-- Opening Marker --

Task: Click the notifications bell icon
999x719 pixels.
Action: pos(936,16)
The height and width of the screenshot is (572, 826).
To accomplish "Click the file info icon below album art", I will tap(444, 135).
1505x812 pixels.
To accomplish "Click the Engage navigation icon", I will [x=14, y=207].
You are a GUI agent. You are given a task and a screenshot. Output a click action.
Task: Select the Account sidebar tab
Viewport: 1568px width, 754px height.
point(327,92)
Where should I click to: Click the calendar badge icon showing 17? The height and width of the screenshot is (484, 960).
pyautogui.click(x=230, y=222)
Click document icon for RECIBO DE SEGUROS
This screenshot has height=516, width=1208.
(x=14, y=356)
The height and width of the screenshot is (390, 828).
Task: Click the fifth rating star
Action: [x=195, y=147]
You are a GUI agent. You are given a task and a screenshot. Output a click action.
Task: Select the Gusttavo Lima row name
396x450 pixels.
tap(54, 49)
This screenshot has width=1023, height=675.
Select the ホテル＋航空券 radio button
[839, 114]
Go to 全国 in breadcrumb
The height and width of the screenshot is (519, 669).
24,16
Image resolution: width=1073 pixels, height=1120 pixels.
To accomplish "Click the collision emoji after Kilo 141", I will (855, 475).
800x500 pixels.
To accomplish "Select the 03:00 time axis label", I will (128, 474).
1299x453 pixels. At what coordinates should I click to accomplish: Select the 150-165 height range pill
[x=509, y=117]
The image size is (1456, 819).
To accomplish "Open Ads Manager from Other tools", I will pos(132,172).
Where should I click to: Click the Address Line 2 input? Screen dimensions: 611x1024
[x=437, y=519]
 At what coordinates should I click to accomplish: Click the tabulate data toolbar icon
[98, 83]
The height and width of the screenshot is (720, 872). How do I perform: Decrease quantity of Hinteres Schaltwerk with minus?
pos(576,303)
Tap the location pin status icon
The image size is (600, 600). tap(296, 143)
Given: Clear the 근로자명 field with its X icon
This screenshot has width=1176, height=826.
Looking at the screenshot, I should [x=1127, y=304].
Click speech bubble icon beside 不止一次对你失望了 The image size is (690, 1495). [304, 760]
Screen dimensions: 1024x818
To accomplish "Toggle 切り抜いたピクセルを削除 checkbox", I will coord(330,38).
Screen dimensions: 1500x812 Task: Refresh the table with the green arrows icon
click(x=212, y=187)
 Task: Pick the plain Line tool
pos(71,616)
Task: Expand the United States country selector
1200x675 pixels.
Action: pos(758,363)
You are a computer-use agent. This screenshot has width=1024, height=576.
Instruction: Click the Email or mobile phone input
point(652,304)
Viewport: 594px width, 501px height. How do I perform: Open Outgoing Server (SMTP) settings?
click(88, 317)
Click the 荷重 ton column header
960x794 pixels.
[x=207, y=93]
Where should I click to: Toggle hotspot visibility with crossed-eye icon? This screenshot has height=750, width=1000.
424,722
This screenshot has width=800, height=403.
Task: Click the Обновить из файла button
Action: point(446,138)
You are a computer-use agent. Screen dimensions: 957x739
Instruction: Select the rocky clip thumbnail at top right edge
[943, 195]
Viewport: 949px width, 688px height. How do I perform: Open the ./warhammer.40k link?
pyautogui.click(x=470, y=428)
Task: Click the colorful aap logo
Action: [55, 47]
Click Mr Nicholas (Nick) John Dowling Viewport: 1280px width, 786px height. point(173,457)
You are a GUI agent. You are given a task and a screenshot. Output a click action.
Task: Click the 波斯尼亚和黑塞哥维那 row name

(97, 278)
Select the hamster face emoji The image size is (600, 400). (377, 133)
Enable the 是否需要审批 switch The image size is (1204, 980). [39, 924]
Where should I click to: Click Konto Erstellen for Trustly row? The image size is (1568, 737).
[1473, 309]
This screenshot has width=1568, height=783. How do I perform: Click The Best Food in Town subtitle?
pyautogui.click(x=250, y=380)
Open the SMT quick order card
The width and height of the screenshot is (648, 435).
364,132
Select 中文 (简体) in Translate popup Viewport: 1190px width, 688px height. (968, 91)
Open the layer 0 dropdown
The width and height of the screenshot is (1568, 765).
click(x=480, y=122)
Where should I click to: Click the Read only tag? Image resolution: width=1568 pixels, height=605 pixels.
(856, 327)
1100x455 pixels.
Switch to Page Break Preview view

-- Closing Marker --

What you should do:
Repeat the material from above exactly, word for word.

Exercise answer:
Task: Click the notifications bell icon
999x719 pixels.
Action: pos(936,16)
The height and width of the screenshot is (572, 826).
To accomplish "Click the file info icon below album art", I will tap(444, 135).
1505x812 pixels.
To accomplish "Click the Engage navigation icon", I will [x=14, y=207].
You are a GUI agent. You are given a task and a screenshot. Output a click action.
Task: Select the Account sidebar tab
Viewport: 1568px width, 754px height.
point(327,92)
Where should I click to: Click the calendar badge icon showing 17? The height and width of the screenshot is (484, 960).
pyautogui.click(x=230, y=222)
Click document icon for RECIBO DE SEGUROS
This screenshot has height=516, width=1208.
(x=14, y=356)
The height and width of the screenshot is (390, 828).
Task: Click the fifth rating star
Action: [x=195, y=147]
You are a GUI agent. You are given a task and a screenshot. Output a click action.
Task: Select the Gusttavo Lima row name
396x450 pixels.
tap(54, 49)
This screenshot has width=1023, height=675.
Select the ホテル＋航空券 radio button
[839, 114]
Go to 全国 in breadcrumb
The height and width of the screenshot is (519, 669).
24,16
Image resolution: width=1073 pixels, height=1120 pixels.
To accomplish "Click the collision emoji after Kilo 141", I will (855, 475).
800x500 pixels.
To accomplish "Select the 03:00 time axis label", I will (128, 474).
1299x453 pixels. At what coordinates should I click to accomplish: Select the 150-165 height range pill
[x=509, y=117]
The image size is (1456, 819).
To accomplish "Open Ads Manager from Other tools", I will pos(132,172).
Where should I click to: Click the Address Line 2 input? Screen dimensions: 611x1024
[x=437, y=519]
 At what coordinates should I click to accomplish: Click the tabulate data toolbar icon
[98, 83]
The height and width of the screenshot is (720, 872). How do I perform: Decrease quantity of Hinteres Schaltwerk with minus?
pos(576,303)
Tap the location pin status icon
The image size is (600, 600). tap(296, 143)
Given: Clear the 근로자명 field with its X icon
This screenshot has width=1176, height=826.
Looking at the screenshot, I should [x=1127, y=304].
Click speech bubble icon beside 不止一次对你失望了 The image size is (690, 1495). [304, 760]
Screen dimensions: 1024x818
To accomplish "Toggle 切り抜いたピクセルを削除 checkbox", I will coord(330,38).
Screen dimensions: 1500x812 Task: Refresh the table with the green arrows icon
click(x=212, y=187)
 Task: Pick the plain Line tool
pos(71,616)
Task: Expand the United States country selector
1200x675 pixels.
Action: pos(758,363)
You are a computer-use agent. This screenshot has width=1024, height=576.
Instruction: Click the Email or mobile phone input
point(652,304)
Viewport: 594px width, 501px height. How do I perform: Open Outgoing Server (SMTP) settings?
click(88, 317)
Click the 荷重 ton column header
960x794 pixels.
[x=207, y=93]
Where should I click to: Toggle hotspot visibility with crossed-eye icon? This screenshot has height=750, width=1000.
424,722
This screenshot has width=800, height=403.
Task: Click the Обновить из файла button
Action: point(446,138)
You are a computer-use agent. Screen dimensions: 957x739
Instruction: Select the rocky clip thumbnail at top right edge
[943, 195]
Viewport: 949px width, 688px height. How do I perform: Open the ./warhammer.40k link?
pyautogui.click(x=470, y=428)
Task: Click the colorful aap logo
Action: [55, 47]
Click Mr Nicholas (Nick) John Dowling Viewport: 1280px width, 786px height. point(173,457)
You are a GUI agent. You are given a task and a screenshot. Output a click action.
Task: Click the 波斯尼亚和黑塞哥维那 row name

(97, 278)
Select the hamster face emoji The image size is (600, 400). (377, 133)
Enable the 是否需要审批 switch The image size is (1204, 980). [39, 924]
Where should I click to: Click Konto Erstellen for Trustly row? The image size is (1568, 737).
[1473, 309]
This screenshot has width=1568, height=783. How do I perform: Click The Best Food in Town subtitle?
pyautogui.click(x=250, y=380)
Open the SMT quick order card
The width and height of the screenshot is (648, 435).
364,132
Select 中文 (简体) in Translate popup Viewport: 1190px width, 688px height. (968, 91)
Open the layer 0 dropdown
The width and height of the screenshot is (1568, 765).
click(x=480, y=122)
Where should I click to: Click the Read only tag? Image resolution: width=1568 pixels, height=605 pixels.
(856, 327)
1100x455 pixels.
Switch to Page Break Preview view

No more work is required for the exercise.